Luis Martinez was on his way to work on a frigid Minneapolis morning when federal agents suddenly boxed him in, forcing the SUV he was driving to a dead stop in the middle of the street.
Masked agents rapped on the window, demanding Martinez produce his ID. Then one held his cellphone inches from Martinez’s face and scanned his features, capturing the shape of his eyes, the curves of his lips, the exact quadrants of his cheeks.
All the while, the agent kept asking: Are you a U.S. citizen?
The encounter in a Minneapolis suburb this week captures the tactics on display in the Trump administration’s immigration crackdown in Minnesota, which it describes as the largest of its kind and one that has drawn national scrutiny after federal agents shot and killed two U.S. citizens this month.
Across Minnesota and other states where the Department of Homeland Security has surged personnel, officials say enforcement efforts are targeted and focused on serious offenders. But photographs, videos and internal documents paint a different picture, showing agents leaning heavily on biometric surveillance and vast, interconnected databases — highlighting how a sprawling digital surveillance apparatus has become central to the Trump administration’s immigration crackdown.
Civil liberties experts warn the expanding use of those systems risks sweeping up citizens and noncitizens alike, often with little transparency or meaningful oversight.
Over the past year, Homeland Security and other federal agencies have dramatically expanded their ability to collect, share and analyze people’s personal data, thanks to a web of agreements with local, state, federal and international agencies, plus contracts with technology companies and data brokers. The databases include immigration and travel records, facial images and information drawn from vehicle databases.
In Martinez’s case, the face scan didn’t find a match and it wasn’t until he produced his U.S. passport, which he said he carried for fear of such an encounter, that federal agents let him go.
“I had been telling people that here in Minnesota it’s like a paradise for everybody, all the cultures are free here,” he said. “But now people are running out of the state because of everything that is happening. It’s terrifying. It’s not safe anymore.”
Together with other government surveillance data and systems, federal authorities can now monitor American cities at a scale that would have been difficult to imagine just a few years ago, advocates say. Agents can identify people on the street through facial recognition, trace their movements through license-plate readers and, in some cases, use commercially available phone-location data to reconstruct daily routines and associations.

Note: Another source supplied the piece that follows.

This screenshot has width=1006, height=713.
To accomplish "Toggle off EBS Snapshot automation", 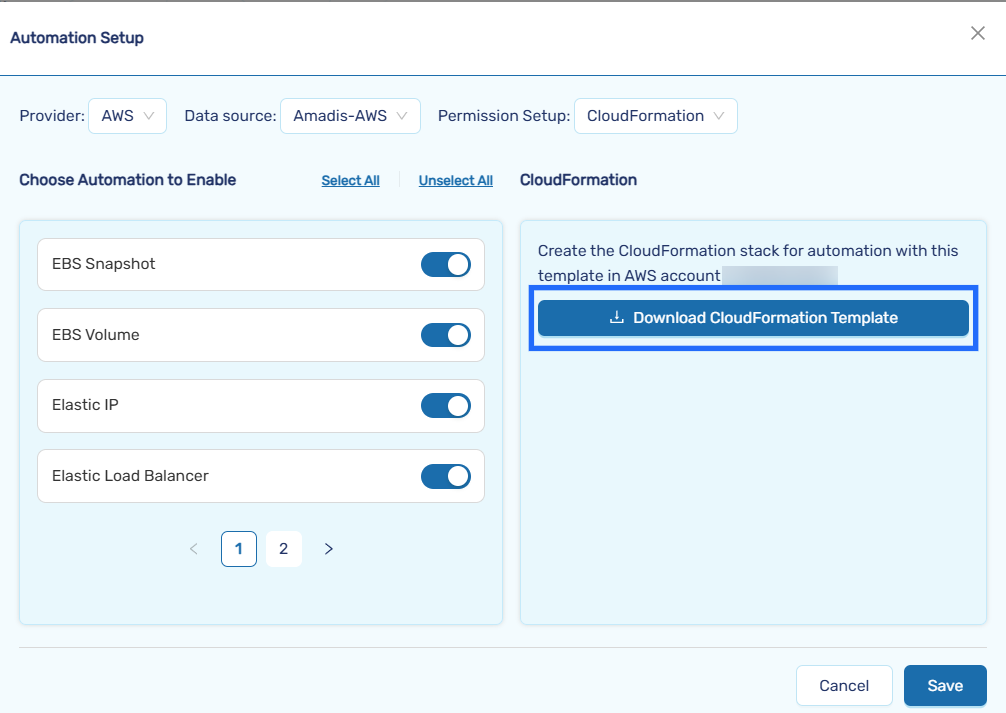I will 445,264.
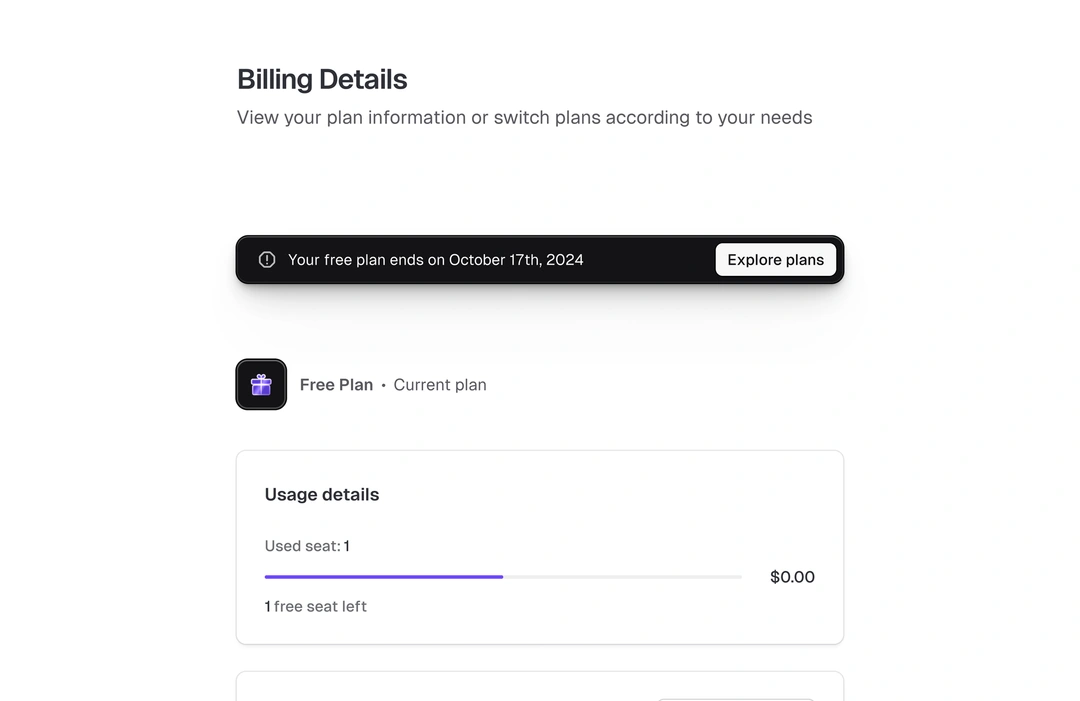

When asked by the Associated Press about its expanding use of surveillance tools, the Department of Homeland Security said it would not disclose law enforcement sensitive methods.
“Employing various forms of technology in support of investigations and law enforcement activities aids in the arrest of criminal gang members, child sex offenders, murderers, drug dealers, identity thieves and more, all while respecting civil liberties and privacy interests,” it said.
Dan Herman, a former Customs and Border Protection senior advisor in the Biden administration who now works at the Center for American Progress, said the government’s access to facial recognition, other personal data and surveillance systems poses a threat to people’s privacy rights and civil liberties without adequate checks.
“They have access to a tremendous amount of trade, travel, immigration and screening data. That’s a significant and valuable national security asset, but there’s a concern about the potential for abuse,” Herman said. “Everyone should be very concerned about the potential that this data could be weaponized for improper purposes.”
Facial recognition
On Wednesday, Homeland Security disclosed online that it has been using a facial recognition app, Mobile Fortify, that it said uses “trusted source photos” to compare scans of people’s faces that agents take to verify their identity. The app, which Customs and Border Protection said is made by the vendor NEC, uses facial comparison or fingerprint-matching systems.
The app was in operation for CBP and ICE before the immigration crackdown in the Los Angeles area in June, when website 404Media first reported its existence.
In interactions observed by reporters and videos posted online, federal agents are rarely seen asking for consent before holding their cellphones to people’s faces, and in some clips they continue scanning even after someone objects.
In two instances seen by an AP journalist near Columbia Heights, Minn., where immigration officials recently detained a 5-year-old boy and his father, masked agents held their phones a foot away from people’s faces to capture their biometric details.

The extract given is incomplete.